Suppose at age 50, the wife starts to work professionally and the kids are out of the house. The wife, in this case, could have an additional 17 years of earnings by the time she claims her benefit. Depending on how her earnings compare to her husband’s, it’s not impossible for her Social Security benefit to exceed half of her spouse’s benefit, making it more lucrative for her to work and claim her own earner benefit rather than simply claiming her spousal benefit.

It’s worth the effort to think through the pros and cons of claiming your spousal benefit rather than earning your own benefit.

4. Follow the “Thrive at 35” rule

How exactly does the Social Security Administration determine what your monthly benefit will be? The answer is complex and outside the scope of this article, but one of the key factors (in addition to how much you earn, see #1) is how many years you work. The Social Security Administration looks at your 35 highest earning years to help determine your final monthly benefit. I call this the “thrive at 35” rule. If you’ve only worked 30 years, working another 5 can make a big impact on your benefit. Otherwise those missing 5 years of earnings are considered years when you earned zero.

Also, note that earlier I said your “highest” 35 years. This means that if you’ve worked 40 years and if during years 36 to 40 you earned more than years 1-35, those later, higher earning years can replace some of your lower earning years.

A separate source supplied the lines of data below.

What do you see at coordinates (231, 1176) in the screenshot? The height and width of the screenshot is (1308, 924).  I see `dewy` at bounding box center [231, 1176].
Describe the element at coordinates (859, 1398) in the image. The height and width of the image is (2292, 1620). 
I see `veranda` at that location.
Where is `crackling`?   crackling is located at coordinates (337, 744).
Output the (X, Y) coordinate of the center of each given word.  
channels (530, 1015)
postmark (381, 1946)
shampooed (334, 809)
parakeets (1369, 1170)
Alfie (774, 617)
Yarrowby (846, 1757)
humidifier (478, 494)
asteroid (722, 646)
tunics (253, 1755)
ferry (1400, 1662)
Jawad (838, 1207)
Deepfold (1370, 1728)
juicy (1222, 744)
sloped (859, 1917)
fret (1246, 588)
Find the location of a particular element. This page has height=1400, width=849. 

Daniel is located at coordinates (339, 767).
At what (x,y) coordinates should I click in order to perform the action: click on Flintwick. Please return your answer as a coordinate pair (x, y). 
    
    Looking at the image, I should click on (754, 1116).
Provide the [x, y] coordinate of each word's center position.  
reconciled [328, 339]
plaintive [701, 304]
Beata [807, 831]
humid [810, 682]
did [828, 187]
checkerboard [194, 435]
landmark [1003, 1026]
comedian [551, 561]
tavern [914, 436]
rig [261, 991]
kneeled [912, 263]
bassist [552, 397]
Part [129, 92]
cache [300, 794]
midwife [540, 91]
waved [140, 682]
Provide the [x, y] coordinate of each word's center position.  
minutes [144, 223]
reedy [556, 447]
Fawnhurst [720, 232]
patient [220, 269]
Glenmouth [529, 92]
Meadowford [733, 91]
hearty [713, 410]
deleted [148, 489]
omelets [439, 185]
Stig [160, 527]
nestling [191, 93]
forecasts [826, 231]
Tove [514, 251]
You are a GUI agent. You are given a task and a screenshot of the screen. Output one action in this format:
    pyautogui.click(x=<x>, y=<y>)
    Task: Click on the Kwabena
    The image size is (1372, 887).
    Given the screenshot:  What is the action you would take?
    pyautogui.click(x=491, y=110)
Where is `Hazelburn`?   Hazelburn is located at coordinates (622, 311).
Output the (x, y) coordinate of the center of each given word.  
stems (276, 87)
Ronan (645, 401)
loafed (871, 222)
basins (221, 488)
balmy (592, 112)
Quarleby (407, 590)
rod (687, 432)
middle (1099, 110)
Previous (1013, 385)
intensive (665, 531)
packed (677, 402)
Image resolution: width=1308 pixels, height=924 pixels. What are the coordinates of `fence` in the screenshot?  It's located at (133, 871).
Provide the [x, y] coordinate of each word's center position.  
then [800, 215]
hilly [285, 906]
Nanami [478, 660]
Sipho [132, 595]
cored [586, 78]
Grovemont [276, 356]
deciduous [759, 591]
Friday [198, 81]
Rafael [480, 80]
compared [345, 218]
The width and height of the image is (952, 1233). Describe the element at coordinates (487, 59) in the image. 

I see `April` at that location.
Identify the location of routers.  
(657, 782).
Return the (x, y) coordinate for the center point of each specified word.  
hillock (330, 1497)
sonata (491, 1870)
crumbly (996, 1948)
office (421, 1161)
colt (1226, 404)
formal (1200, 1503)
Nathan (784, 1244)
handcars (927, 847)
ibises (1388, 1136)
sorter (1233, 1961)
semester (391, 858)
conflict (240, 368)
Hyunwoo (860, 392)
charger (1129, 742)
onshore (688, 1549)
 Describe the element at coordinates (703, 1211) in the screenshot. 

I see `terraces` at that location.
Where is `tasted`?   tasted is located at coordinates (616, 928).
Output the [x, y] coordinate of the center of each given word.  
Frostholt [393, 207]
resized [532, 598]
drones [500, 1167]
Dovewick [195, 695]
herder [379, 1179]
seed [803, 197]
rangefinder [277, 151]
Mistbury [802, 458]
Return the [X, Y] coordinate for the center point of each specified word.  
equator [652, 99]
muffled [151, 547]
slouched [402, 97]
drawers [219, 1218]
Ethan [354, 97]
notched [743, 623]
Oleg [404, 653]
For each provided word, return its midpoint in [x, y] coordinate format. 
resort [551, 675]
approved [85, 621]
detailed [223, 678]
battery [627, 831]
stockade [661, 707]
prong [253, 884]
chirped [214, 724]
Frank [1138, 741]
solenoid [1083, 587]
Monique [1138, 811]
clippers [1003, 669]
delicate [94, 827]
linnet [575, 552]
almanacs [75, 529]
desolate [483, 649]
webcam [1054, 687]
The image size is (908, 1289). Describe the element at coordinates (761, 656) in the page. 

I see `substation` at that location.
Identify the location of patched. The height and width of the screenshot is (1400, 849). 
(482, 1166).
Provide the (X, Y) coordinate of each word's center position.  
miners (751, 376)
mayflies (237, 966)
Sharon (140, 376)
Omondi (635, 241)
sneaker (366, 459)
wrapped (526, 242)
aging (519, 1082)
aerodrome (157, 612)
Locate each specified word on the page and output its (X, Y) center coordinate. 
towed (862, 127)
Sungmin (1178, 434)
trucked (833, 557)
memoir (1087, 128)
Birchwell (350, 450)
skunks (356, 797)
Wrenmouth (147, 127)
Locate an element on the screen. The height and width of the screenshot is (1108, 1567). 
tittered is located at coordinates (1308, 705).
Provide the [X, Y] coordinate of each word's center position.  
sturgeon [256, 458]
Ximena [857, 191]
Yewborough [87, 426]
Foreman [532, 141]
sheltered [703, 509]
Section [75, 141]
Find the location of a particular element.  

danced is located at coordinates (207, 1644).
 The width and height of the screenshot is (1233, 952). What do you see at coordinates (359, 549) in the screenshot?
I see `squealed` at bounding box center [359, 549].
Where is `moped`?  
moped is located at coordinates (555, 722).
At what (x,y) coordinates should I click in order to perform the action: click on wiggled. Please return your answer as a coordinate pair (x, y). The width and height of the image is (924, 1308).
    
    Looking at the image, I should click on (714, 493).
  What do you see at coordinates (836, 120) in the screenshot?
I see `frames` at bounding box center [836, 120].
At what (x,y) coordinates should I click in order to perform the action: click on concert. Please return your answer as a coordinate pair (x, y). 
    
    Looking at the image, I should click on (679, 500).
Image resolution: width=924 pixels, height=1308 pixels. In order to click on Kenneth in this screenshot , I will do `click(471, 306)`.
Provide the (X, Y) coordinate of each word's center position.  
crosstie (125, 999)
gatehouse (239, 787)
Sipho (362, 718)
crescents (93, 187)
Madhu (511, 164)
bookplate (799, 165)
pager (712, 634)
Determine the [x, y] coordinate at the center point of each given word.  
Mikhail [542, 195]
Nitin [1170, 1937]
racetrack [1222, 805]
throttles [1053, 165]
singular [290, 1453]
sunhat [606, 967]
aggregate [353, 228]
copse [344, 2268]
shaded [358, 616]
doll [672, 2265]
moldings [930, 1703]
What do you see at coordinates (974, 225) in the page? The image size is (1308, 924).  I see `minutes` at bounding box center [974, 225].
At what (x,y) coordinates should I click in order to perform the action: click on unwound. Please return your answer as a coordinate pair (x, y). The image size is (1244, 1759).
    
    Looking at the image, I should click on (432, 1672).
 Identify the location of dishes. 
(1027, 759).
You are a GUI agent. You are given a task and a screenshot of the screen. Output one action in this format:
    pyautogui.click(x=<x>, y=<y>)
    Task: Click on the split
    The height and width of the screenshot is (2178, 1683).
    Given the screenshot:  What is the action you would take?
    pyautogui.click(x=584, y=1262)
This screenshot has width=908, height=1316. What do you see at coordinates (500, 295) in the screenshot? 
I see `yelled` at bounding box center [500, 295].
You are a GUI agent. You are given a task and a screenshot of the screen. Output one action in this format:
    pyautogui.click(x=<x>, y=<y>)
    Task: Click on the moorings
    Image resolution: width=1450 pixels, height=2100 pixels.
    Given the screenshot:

An example of a worker’s 40 year earning history (with zero earnings in years 1986 through 1990). The higher earning years between 2016 and 2020 can replace the zero earning years, raising this person’s Social Security benefit.

An example of a worker’s 40 year earning history (with zero earnings in years 1986 through 1990). The higher earning years between 2016 and 2020 can replace the zero earning years, raising this person’s Social Security benefit.

I don’t know about you, but in my case I had some years where I didn’t earn much money at all (especially as a new college graduate) and even a year or two of unemployment. Replacing a low or zero earning year with one where you’ve earned much more can make a big difference to your overall Social Security benefit.

I hope this article has been helpful to you. It’s worth the effort to get your Social Security benefit right. While it should only make up around 30 to 40% of your total income during retirement, for many of us it may need to make up substantially more than that. In this case, it makes sense to try to maximize this benefit as much as possible by earning more taxable wages, waiting until age 70 to claim your earner benefit, consider the spousal vs. earner benefit, and get at least 35 years of earnings before you claim your benefit.